Julia is a considerably new programming language developed at MIT in 2009 and is being used in data analytics since 2012. It has got its obvious advantages over Python, a relatively old programming language in data science. Julia was developed in the first place to merge the speed of C with the applicability of Python. Besides, it encapsulates the mathematical prowess of MATLAB, the dynamism of Ruby, and the statistical capabilities of R.
Julia has been termed by the developers as a language for those “who want it all”.
Julia’s Supremacy Over Python
The Language Incepted with Added Computational Features
Julia was created to empower numerical and scientific computation. And therefore, it automatically takes the lead with added features incorporated into it.

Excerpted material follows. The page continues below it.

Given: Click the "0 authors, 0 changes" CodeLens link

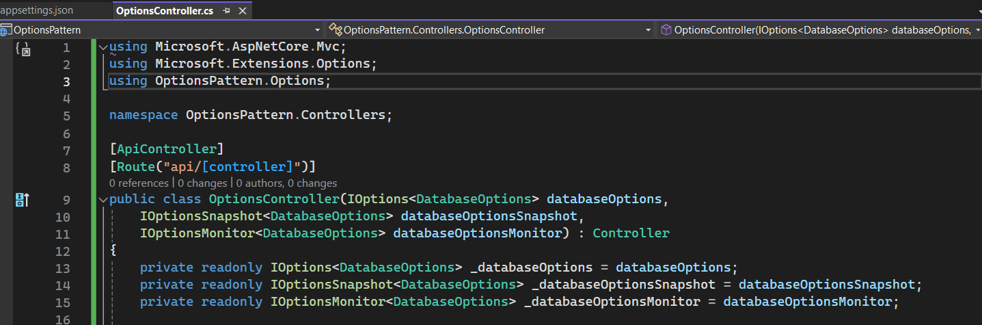Looking at the screenshot, I should point(286,183).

- AI Professionals these days have increased using scientific computing environments and languages, such as R, Octave, Mathematica, and MATLAB.

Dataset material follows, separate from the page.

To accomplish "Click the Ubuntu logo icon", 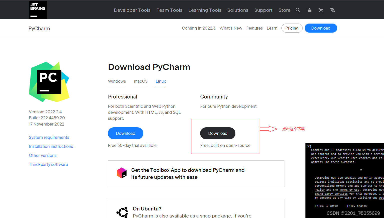I will click(122, 212).
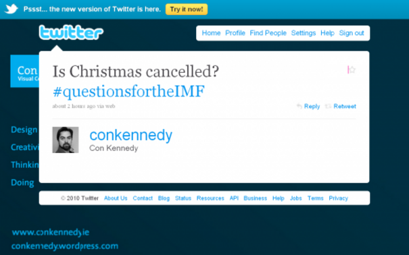
Task: Click the Twitter logo
Action: tap(71, 32)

- Julia’s mathematical syntax is designed similarly to how mathematical formulas are put down in the world outside of computing, thus making things simpler for those with no coding and programming background.
Julia Empowers AI Engineers Offering Advanced Memory Management
Unlike Python, Julia provides for manual control on data garbage collection. It doesn’t make the user deal with the details relating to the allocation and releasing of memory. Besides, when one shifts to Julia, he doesn’t lose any of the Python’s benefits.
Julia Presents Better Operations-Parallelism
However, both Python and Julia allows running operations parallelly. But, while Python’s methodologies for operations’ parallelization demand data to be deserialized and serialized among nodes and threads, Julia’s parallel operations are much refined.
Further, Julia’s syntax for parallel operation processing is comparatively less top-heavy.
Language Characteristics That Make Julia Superior to Python at Data Analysis
- To achieve faster performance, Julia compiles just-in-time and exploits the LLVM compiler framework for the same. It matches the speed of C when at its best.
- Julia is highly interactive. Either, it utilizes REPL or an interactive command line. One-off scripts can be punched in anytime as and when needed with Julia.
- Julia offers a straightforward syntax just like Python, but more powerful and expressive.
- Julia merges the advantages of static and dynamic typing. One can mention kinds of variables such as “unsigned 32-bit integer”. Additionally, one can design hierarchies of different types in Julia that can comfortably handle diverse variables, e.g. writing a function that can take up integers without determining the signing or length of the integer.
- Julia can access libraries of C, Python, and Fortran. The language can interact seamlessly with external libraries written in Fortran & C. Furthermore, Julia can integrate Python code utilizing PyCall library.
- Julia assists metaprogramming. Its programs can help develop other Julia programs, and can even alter their own coding.
- Julia comprises a full-featured debugger. The 1.1 version of Julia brought a debugging suite that helps process code in local REPL, and facilitates variable inspection and adding of breakpoints in code. Further, one can execute precision tasks using Julia such as stepping across a function developed by code.
Considering the above-presented arguments in favor of Julia, it certainly seems like the future belongs to Julia, and slowly and gradually, it will take over Python & R that is termed as the most preferred languages in data science.